Content teams are often asked to produce all kinds of content––and don’t usually have the flexibility to focus on only one type (nor is that what I’d recommend they do). But, no one person nor team can do everything all the time.
So, using an investment strategy mindset to educate your executive team can buy you the time to get the work done that you need to, and set yourself up for success.
For instance, at Klaviyo, we are dedicated in 2023 to spending roughly 70% of our content marketing resources on editorial SEO so that we can use this year to speed up our non-brand term flywheel for this year and beyond.
Next year, we’ll likely shift to a 40% editorial SEO focus, in which we spend more of our time updating older content, and producing more strategic pieces on any new keywords that pop-up.
Editorial SEO is like gardening afterall––you plant (which we are doing in 2023), and then you tend (which we’ll move into in 2024).
Now, spending 70% of your time in any given year on editorial SEO is a big bet. So, why make it at any company?
Well, if your company is:
- In an industry in which traffic volume is decently established
- And you are already an authority (both of these are true for Klaviyo),
- Then the earlier you focus on editorial SEO, the faster your flywheel starts to spin, and the more you compound.
It’s like starting to invest at 20 versus 30.
Now, you don’t have to be Klaviyo’s size to invest 70% of your time in content marketing for a year.
If your site is driving ~1,000 sessions (You’d find this in Google Analytics) to the site outside of SEO and you have ~1,000 referring domains (You’d find this in Ahrefs or SEMRush), and you are working in an industry in which search volume exists (this is most industries), then your organization is ripe for a 70% hedge bet on editorial SEO for a full year.
This is especially true if your organization has never done this before.
Get the flywheel turning, faster and faster, because not only does this help the company gain increased traction overtime in SEO dominance and brand authority (show the executives the compounding chart], but it also means that as you shift your bet down to that 40% investment in editorial SEO, the flywheel of growing organic traffic you are already driving to your site is now a distribution channel for all of your other marketing efforts.
This creates efficiency.
And efficiency matters a lot. I have seen so many brands invest in YouTube or Podcasts––and even focus on that for a full year. I say that full year because folks often argue that brands don’t invest long enough in content plays like these to see their revenue return. So, let’s put it right here and say that these brands spend an entire year on those programs, and still aren’t’ seeing any lift… then you’re in trouble.
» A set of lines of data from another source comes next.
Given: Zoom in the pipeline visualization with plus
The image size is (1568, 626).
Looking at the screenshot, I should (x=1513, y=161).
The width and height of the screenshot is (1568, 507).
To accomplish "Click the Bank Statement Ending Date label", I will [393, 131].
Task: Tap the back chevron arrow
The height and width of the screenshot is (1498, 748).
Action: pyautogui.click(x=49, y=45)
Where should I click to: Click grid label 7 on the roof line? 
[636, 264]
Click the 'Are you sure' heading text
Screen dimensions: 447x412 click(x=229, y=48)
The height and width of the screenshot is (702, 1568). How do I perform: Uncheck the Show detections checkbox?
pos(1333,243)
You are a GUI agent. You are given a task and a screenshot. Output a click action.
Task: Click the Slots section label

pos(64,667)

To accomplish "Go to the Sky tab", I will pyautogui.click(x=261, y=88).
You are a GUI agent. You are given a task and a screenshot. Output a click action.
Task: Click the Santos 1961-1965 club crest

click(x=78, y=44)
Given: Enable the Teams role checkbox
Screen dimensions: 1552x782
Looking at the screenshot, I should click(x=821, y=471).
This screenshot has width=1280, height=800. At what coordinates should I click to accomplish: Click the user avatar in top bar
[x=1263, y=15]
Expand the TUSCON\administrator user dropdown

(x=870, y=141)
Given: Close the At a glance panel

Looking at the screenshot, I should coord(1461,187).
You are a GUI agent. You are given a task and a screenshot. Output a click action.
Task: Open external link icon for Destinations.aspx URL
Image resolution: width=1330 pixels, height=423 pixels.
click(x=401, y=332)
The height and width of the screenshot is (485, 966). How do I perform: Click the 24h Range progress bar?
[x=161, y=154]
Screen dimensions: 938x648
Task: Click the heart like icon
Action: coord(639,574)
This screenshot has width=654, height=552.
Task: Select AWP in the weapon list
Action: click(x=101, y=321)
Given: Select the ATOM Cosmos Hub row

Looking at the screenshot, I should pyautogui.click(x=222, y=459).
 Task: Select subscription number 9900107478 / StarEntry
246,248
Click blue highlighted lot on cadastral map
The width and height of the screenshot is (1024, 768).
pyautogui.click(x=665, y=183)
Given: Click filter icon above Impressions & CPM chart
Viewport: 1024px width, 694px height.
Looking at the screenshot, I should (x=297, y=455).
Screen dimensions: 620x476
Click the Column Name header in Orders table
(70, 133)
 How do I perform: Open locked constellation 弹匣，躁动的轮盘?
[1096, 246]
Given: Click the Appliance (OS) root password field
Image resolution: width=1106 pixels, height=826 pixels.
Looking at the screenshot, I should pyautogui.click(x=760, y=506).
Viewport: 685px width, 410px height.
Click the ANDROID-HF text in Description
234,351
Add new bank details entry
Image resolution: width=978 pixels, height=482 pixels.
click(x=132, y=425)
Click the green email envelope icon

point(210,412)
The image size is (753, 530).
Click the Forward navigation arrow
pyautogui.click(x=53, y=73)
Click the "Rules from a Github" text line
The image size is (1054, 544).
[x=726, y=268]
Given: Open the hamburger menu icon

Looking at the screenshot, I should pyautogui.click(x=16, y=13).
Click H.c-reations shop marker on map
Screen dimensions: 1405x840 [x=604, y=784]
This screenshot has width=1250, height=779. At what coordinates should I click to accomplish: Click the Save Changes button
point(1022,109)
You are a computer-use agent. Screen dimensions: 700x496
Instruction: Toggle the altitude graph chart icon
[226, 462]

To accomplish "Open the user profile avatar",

So, when the numbers don’t pan out, when the series aren’t seen, and when budgets are reevaluated (because YouTube and Podcasts can be quite expensive), these programs and often their teams get left behind and laid off.
Now, this can happen for a few reasons:
- The podcast / YouTube series wasn’t very good: Maybe the brand didn’t know its audience well enough.
- The podcast / YouTube series didn’t get the distribution it needed: This is very likely for early stage companies, companies that don’t invest in go-to-market, and companies that don’t have a strong editorial SEO flywheel.
- A combination of the above.
Now, I know it isn’t feasible at every company for the content team to manage or have a big say in go-to-market programs. Instead, content teams often only have say over their own content properties, which means that is your only real outlet for distribution.
Focus, then, on making the channels in which you have the most say and control the ones that determine your future success. You’ll be far happier if you do––and for most of you, that will mean investing more in editorial SEO now so that you can do cooler, more creative programs in the future.
Build that case for your executive team too––the compounding effects in traffic and brand awareness, and the built-in distribution network for any future content programs.
This might be one of the only cases in which if you build it—and build it right––they will come.